Difficult, unpleasant or suspicious patients have a 42% more risk of being misdiagnosed when the pathology is a little complicated.
General practitioners sometimes have to deal with difficult patients. Tired, irritated by the wait, depressed, simply disrespectful or downright unpleasant, they all put themselves at risk of misdiagnosis. This is what a study carried out at the University of Rotterdam (Netherlands) reveals, and published in BMJ quality & safety.
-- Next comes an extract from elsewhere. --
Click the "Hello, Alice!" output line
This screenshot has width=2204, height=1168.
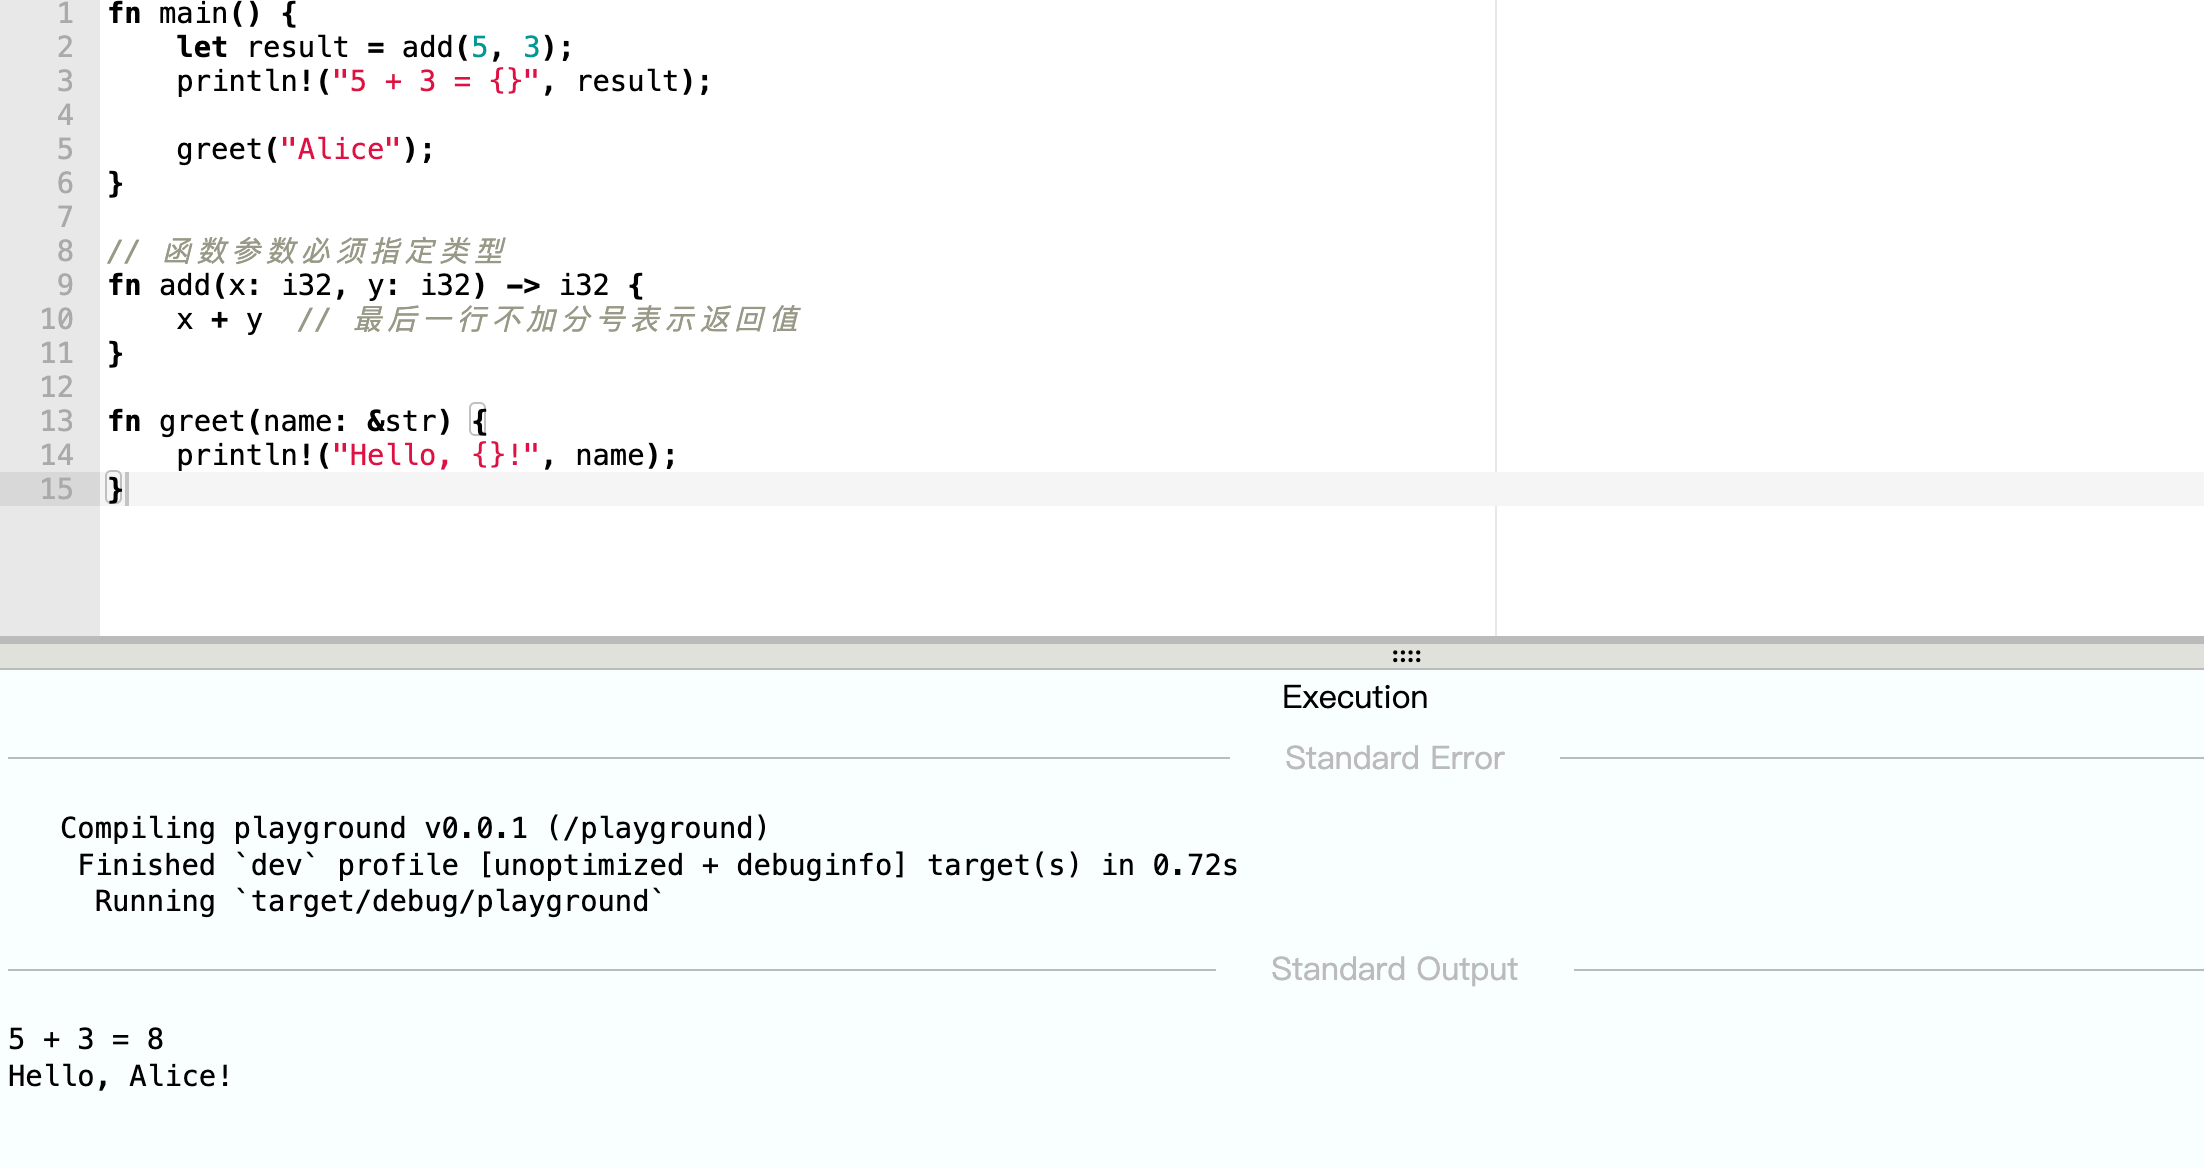point(120,1076)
The researchers brought together 63 future family physicians in their final year of apprenticeship. They placed them in front of examination scenarios supposed to lead to the diagnosis of one pathology among six to choose from. Each could appear in two different forms: either in a normal patient or in a distressing patient.
Issue a rapid diagnosis
Each difficult patient was categorized as very demanding, aggressive, suspicious of the physician’s skills, unruly regarding advice, doubtful about the physician’s ability to take him seriously, or completely disillusioned.
The six diseases were divided into two groups: three were considered easy to diagnose – pneumonia, pulmonary embolism and meningoencephalitis -, and three more complicated – hyperthyroidism, acute pancreatitis of alcoholic origin and appendicitis.
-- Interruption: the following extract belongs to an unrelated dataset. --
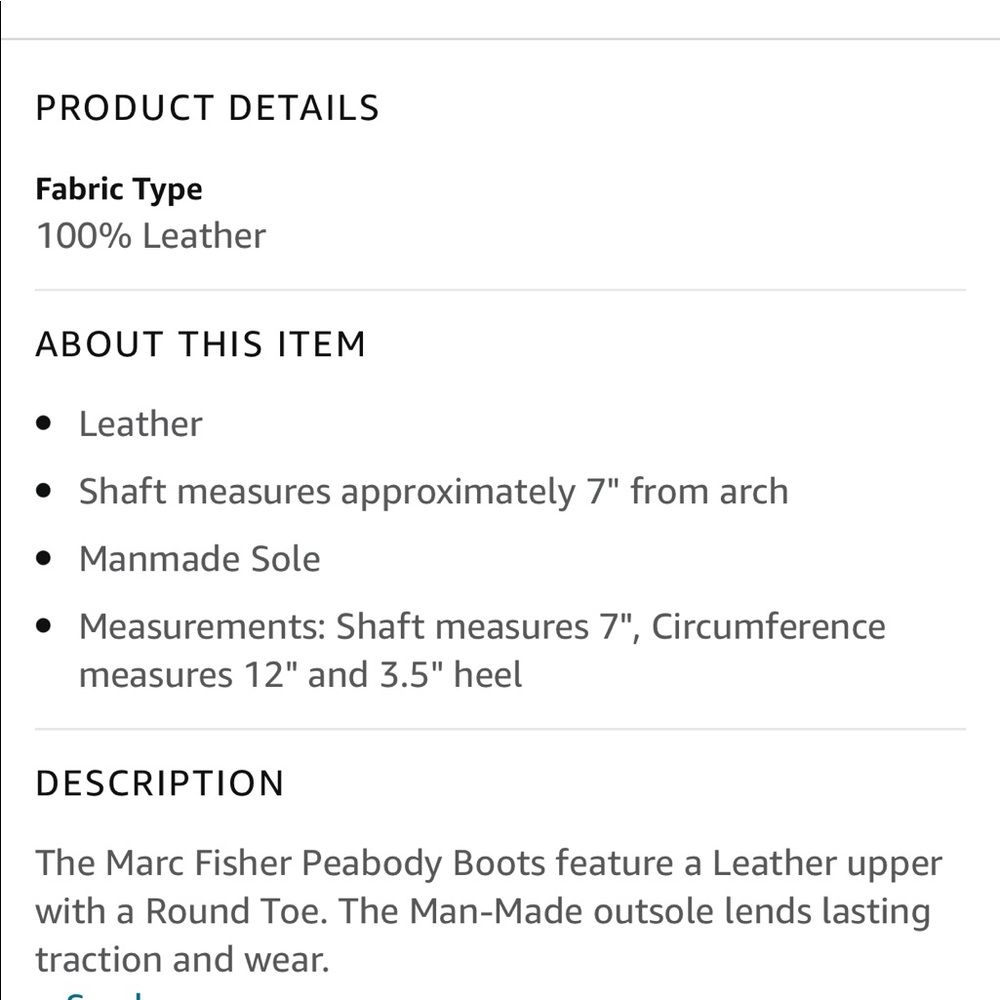Click the bullet dot beside 'Shaft measures approximately'

43,492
At each consultation, future doctors had to issue a rapid diagnosis based on the information from the scenario presented. They could then go over the description at greater length, and possibly revise their judgment.
Bad diagnoses, even when taking your time
For the three simplest pathologies, the number of misdiagnoses was 6% higher in difficult patients compared to classic patients. For complicated diagnoses, it was 42%! And while the review lowered the percentage of misdiagnoses, it wasn’t enough to catch up.
“This suggests that the mental energy expended to apprehend the problematic behavior interferes with the assimilation of clinical information,” the researchers explain. They also believe that these effects obtained without direct contact with patients could be even greater in real life, and that students should therefore be trained and a way to be better prepared to cope with their patient population.